*What is being asked:*
Reproduce the rows starting at the line containing "has width=1766, height=1428." and ending at the line containing "The height and width of the screenshot is (800, 1280).", both included. Leave the pictures out of your answer.

*Material provided:*

----------

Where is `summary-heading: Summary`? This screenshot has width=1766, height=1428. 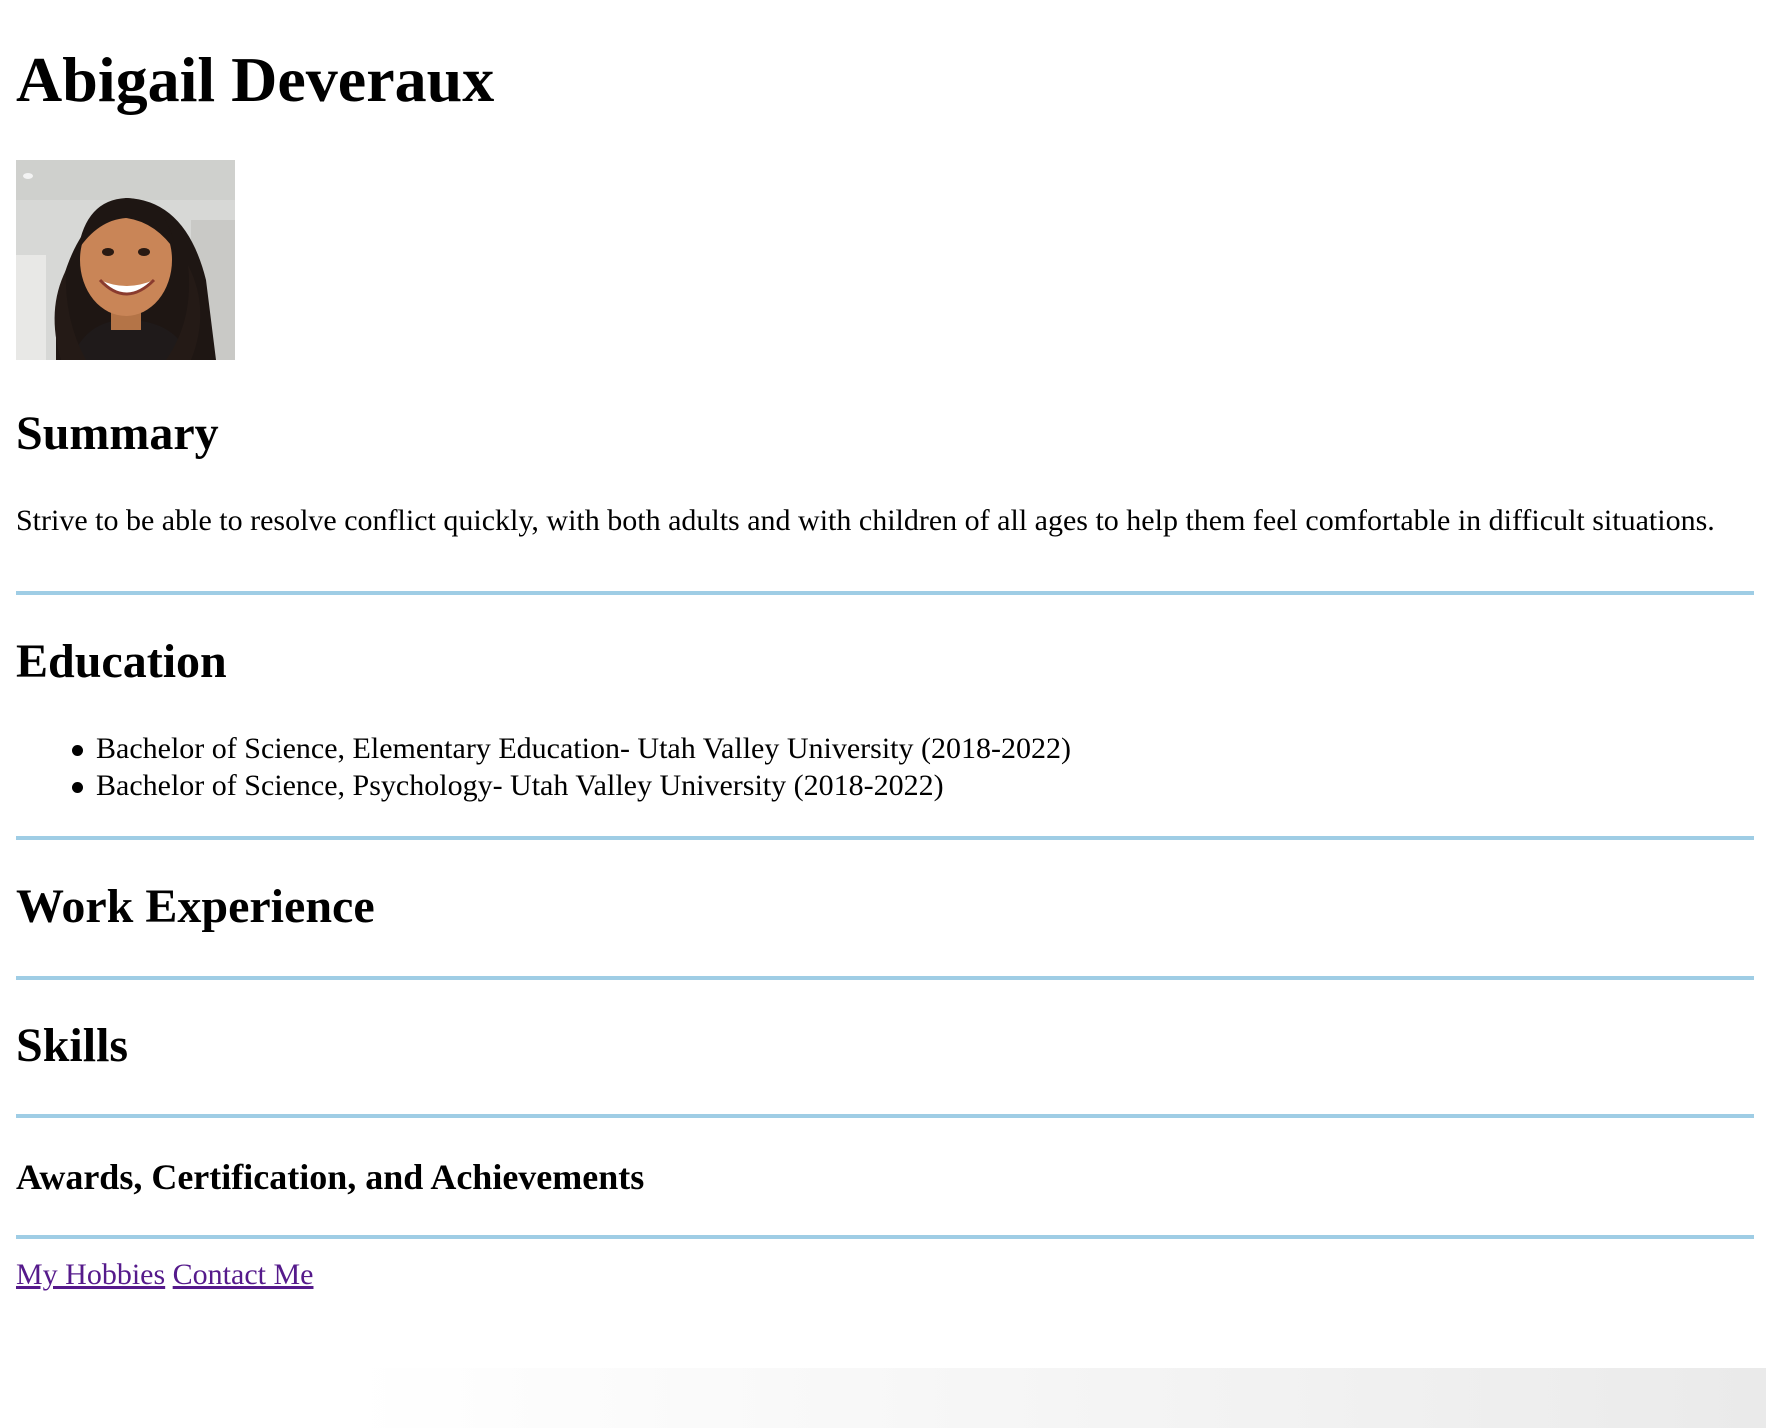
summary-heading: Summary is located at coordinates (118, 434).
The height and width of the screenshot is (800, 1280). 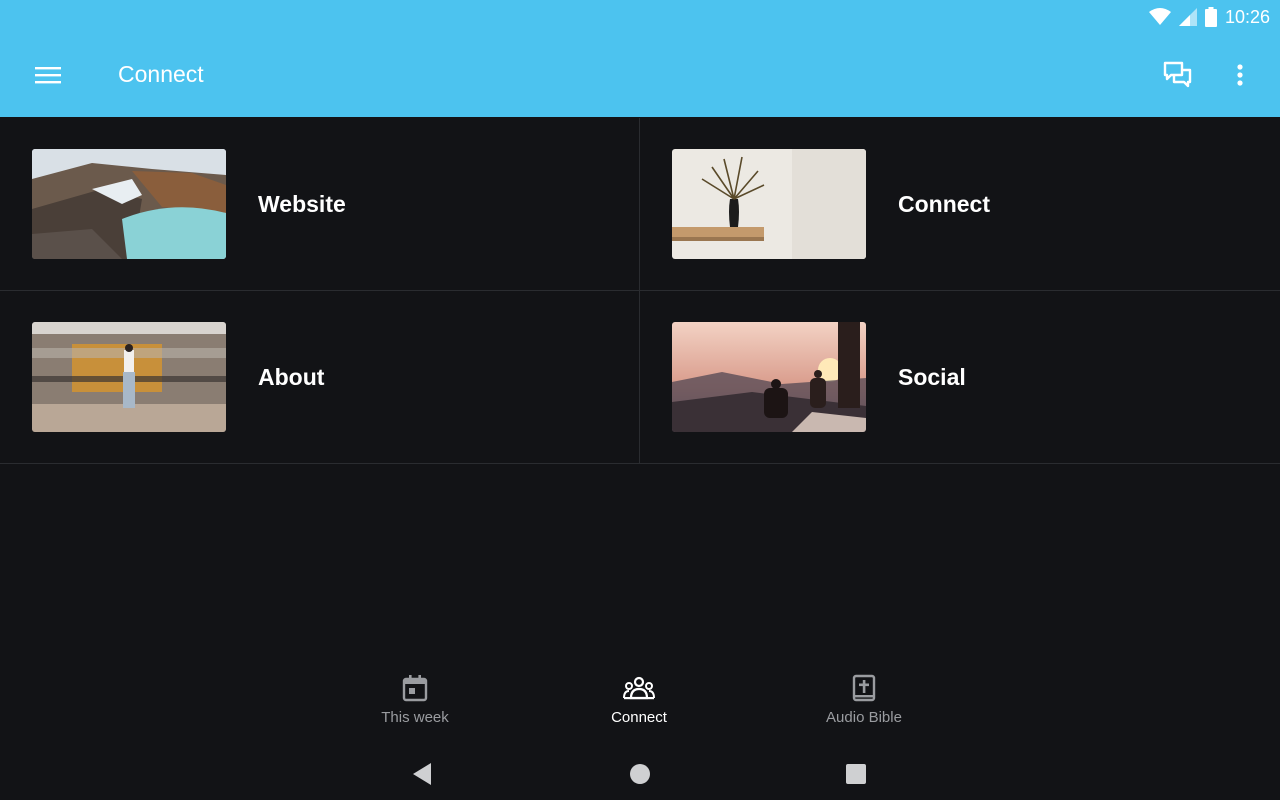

----------

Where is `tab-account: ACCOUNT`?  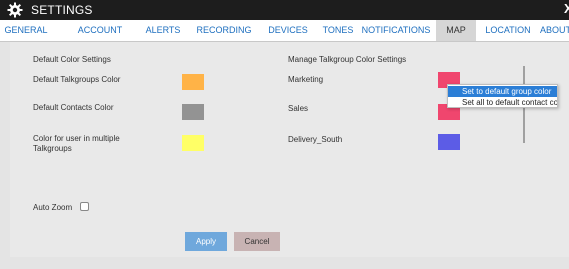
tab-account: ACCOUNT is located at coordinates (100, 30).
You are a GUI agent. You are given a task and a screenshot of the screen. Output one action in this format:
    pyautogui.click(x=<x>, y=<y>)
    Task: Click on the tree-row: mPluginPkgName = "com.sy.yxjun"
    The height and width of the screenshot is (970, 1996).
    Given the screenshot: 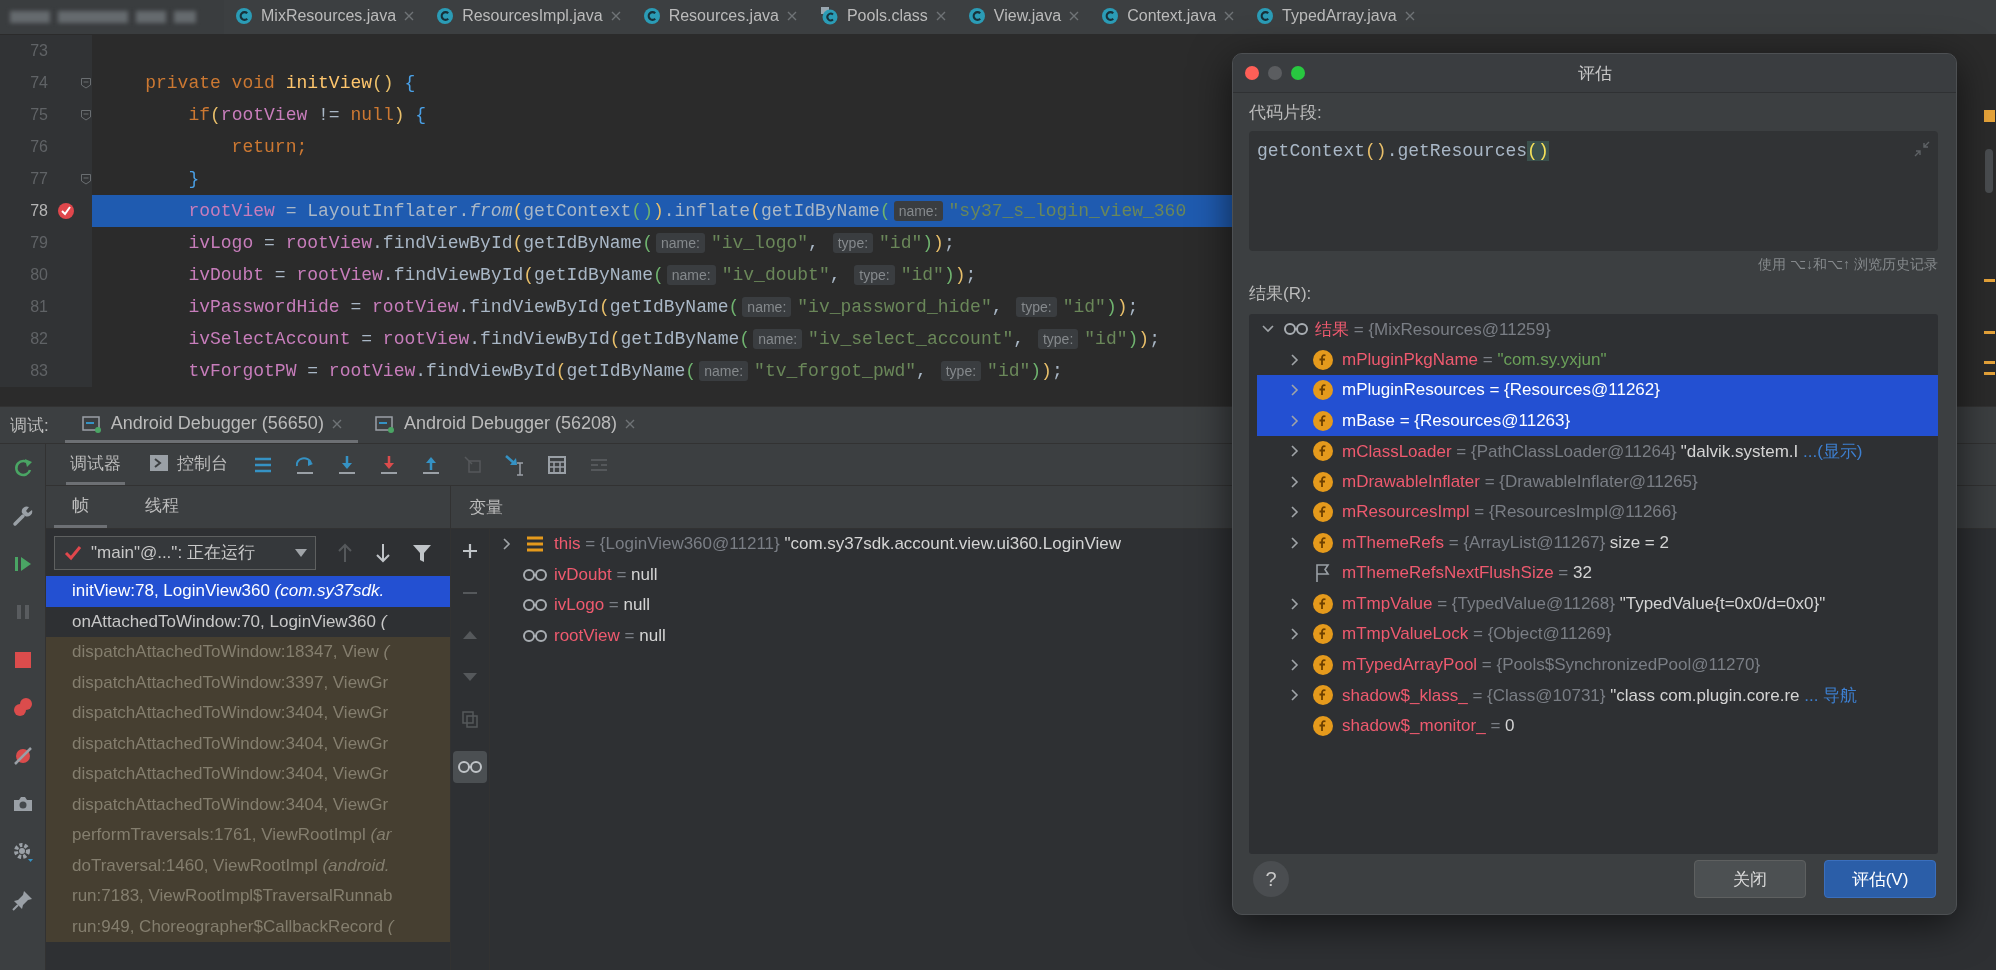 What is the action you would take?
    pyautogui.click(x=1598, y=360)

----------

*Finished task:*
Where is `summary-heading: Summary`? This screenshot has width=1766, height=1428. 
summary-heading: Summary is located at coordinates (118, 434).
The height and width of the screenshot is (800, 1280). 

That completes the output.